The council, which comprises two veterinarians and two everyday pet owners, was given access to DogStar Kitchen to observe how the company makes its Orijen and Acana dog and cat foods. The council members toured the kitchen, observing ingredient in-take, cooking, safety and quality management and final packaging.

“I came to Champion with high expectations prepared to ask the hard questions and to be the eyes and ears of the public,” said Andrea Coffman, council member and pet owner from Tulsa, Okla. “Having seen the operation from top to bottom, I can say Champion didn’t settle on their kitchen design, and they don’t settle on their ingredients, suppliers or process either.”

Every lot of pet food coming through the production line is “tested for safety, quality, nutritional balance and consistency,” Coffman added.

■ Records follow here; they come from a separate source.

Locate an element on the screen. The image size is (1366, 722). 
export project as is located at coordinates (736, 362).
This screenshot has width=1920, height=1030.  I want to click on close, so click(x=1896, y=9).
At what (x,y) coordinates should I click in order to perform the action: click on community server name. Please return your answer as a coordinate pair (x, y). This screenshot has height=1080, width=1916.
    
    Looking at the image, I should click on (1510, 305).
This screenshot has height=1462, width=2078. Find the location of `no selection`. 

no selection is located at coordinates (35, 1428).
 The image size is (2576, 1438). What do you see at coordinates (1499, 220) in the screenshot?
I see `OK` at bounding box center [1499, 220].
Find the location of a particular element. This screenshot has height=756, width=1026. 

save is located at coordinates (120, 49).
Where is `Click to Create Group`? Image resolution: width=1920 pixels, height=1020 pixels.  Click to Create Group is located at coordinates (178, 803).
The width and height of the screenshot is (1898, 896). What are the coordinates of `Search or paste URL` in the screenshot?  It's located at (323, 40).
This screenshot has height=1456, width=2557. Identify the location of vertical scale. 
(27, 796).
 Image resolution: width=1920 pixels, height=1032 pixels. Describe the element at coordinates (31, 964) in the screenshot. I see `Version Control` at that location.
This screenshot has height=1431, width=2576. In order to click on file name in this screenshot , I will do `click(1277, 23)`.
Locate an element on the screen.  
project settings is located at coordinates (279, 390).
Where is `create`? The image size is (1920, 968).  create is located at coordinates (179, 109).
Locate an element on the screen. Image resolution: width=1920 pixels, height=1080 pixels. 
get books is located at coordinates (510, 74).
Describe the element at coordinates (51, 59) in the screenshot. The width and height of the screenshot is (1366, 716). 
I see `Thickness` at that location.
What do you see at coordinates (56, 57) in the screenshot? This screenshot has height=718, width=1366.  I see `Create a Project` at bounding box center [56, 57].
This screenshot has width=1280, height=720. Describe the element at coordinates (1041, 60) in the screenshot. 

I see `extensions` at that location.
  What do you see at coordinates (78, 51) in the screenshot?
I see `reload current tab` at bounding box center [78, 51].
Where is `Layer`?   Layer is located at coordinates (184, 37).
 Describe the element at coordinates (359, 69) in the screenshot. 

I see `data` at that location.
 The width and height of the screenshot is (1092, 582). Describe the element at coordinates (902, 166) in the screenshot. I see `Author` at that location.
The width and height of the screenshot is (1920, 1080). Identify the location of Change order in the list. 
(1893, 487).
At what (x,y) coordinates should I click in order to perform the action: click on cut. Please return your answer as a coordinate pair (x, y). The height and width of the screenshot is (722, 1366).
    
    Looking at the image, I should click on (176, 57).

The council also visited a regional supplier of catfish and was given the opportunity to join the fishing boat crew to harvest catfish that will be used in Champion foods.

“We were there on the boat participating in the catch and observed how the crew carefully separated the best fish and threw the less desirable ones back in the lake,” said Shawn Messonnier, DVM, author and holistic veterinarian. “Formulating pet foods with larger amounts of fresh proteins like catfish and using the entire fish including muscle meat, organs and edible cartilage that dogs or cats would consume in the wild, helps Champion deliver on their nutrition claims without resorting to significant synthetic supplementation.”

Council member April Scott, a pet owner in Ontario, Canada, said she found the tour eye opening.

“Champion has put a lot of thought and consideration into their recipes and food manufacturing process,” Scott said. “They make sure the farm animals and fish are treated ethically and that’s important to me…They don’t accept ingredients from any random supplier. Each farm and fishery goes through an in-depth vetting process and must meet Champion’s strict standards and values.”

Champion began building its network of regional farm relationships 25 years ago when the company first pioneered “Biologically Appropriate” foods that require high levels of raw and fresh meat, fish and poultry.

“I have to say the most significant thing I experienced wasn’t about the food-making process,” said Clayton Greenway, DVM, council member and host of “Animal House” pet talk show on Toronto’s Newstalk 1010 radio station. “At one point, Chris Milam, head of ingredient innovation and supplier relationships, spoke about his main suppliers calling the owners by their first names. He had known them for decades. They weren’t just business partners, they were friends.”

 The Champion Transparency Council is planning a second meeting in September. The agenda will cover more details about pet nutrition, product innovation and food safety procedures. The council members are each filing four reports in 2019 on what they have witnessed. The first reports are available online and the others will appear periodically during the balance of the calendar year.